TO DO: I'd like every line in the following listing that holds "page" copied.

SUPPLIED DATA:
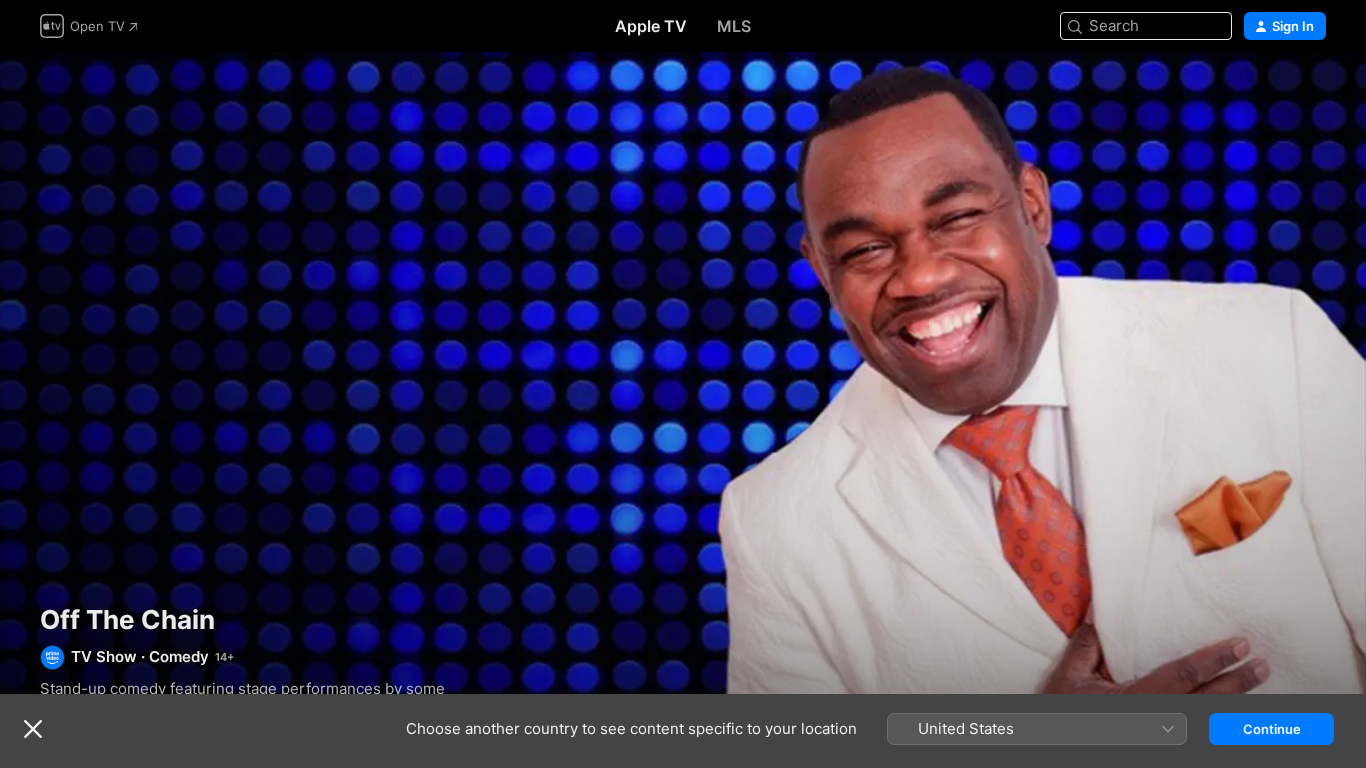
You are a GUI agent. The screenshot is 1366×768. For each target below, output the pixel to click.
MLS (734, 26)
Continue (1272, 729)
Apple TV (651, 26)
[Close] (33, 729)
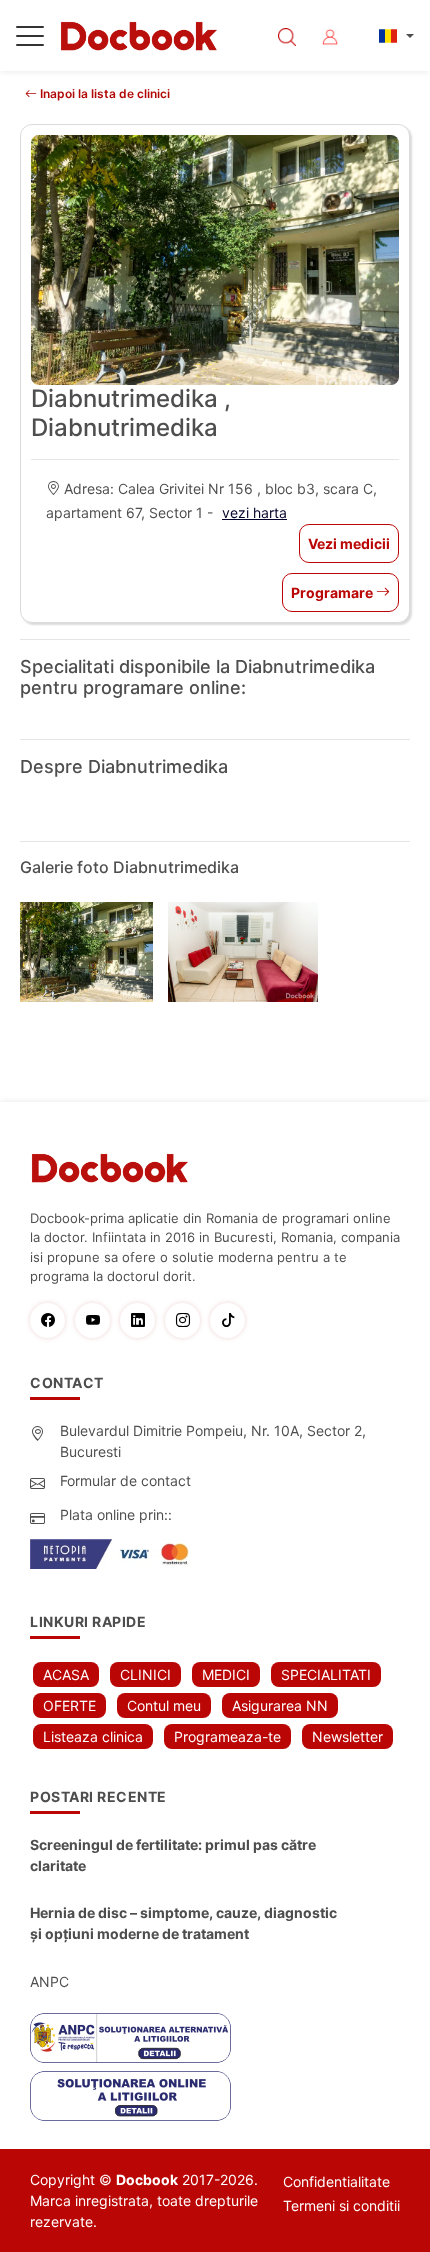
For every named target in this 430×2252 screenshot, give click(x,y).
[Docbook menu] (30, 40)
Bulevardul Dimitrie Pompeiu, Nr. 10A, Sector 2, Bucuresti (213, 1441)
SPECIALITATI (326, 1674)
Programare (333, 592)
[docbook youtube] (97, 1320)
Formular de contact (125, 1480)
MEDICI (226, 1674)
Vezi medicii (349, 543)
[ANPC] (130, 2038)
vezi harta (254, 512)
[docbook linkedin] (142, 1320)
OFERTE (69, 1705)
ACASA (66, 1674)
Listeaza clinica (93, 1736)
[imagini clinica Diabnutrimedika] (94, 952)
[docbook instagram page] (187, 1320)
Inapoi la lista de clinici (103, 93)
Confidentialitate (336, 2181)
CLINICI (145, 1674)
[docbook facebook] (52, 1320)
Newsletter (347, 1736)
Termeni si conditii (341, 2205)
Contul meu (164, 1705)
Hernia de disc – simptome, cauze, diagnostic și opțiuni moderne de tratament (183, 1923)
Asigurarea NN (280, 1705)
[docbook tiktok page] (232, 1320)
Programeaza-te (227, 1736)
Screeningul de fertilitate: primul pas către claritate (173, 1855)
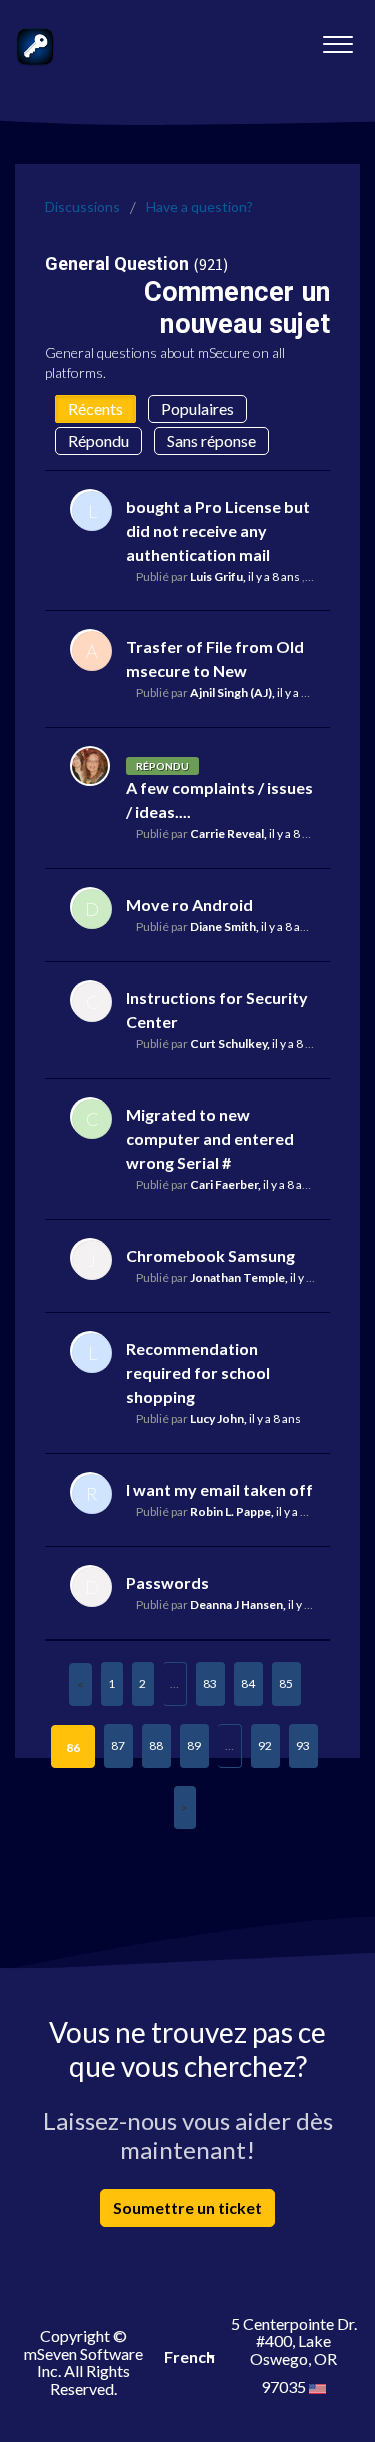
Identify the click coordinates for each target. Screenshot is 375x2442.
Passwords (167, 1582)
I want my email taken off (219, 1489)
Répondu (98, 440)
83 (210, 1683)
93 (303, 1745)
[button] (337, 39)
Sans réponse (211, 440)
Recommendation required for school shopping (198, 1372)
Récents (95, 408)
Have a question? (199, 206)
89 (194, 1745)
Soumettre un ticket (187, 2207)
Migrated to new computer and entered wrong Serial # (210, 1138)
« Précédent (80, 1684)
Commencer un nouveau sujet (237, 307)
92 (265, 1745)
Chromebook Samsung (210, 1255)
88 (156, 1745)
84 (248, 1683)
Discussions (82, 206)
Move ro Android (189, 904)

OUTPUT OF THE EXERCISE:
[docbook instagram page] (187, 1320)
[docbook tiktok page] (232, 1320)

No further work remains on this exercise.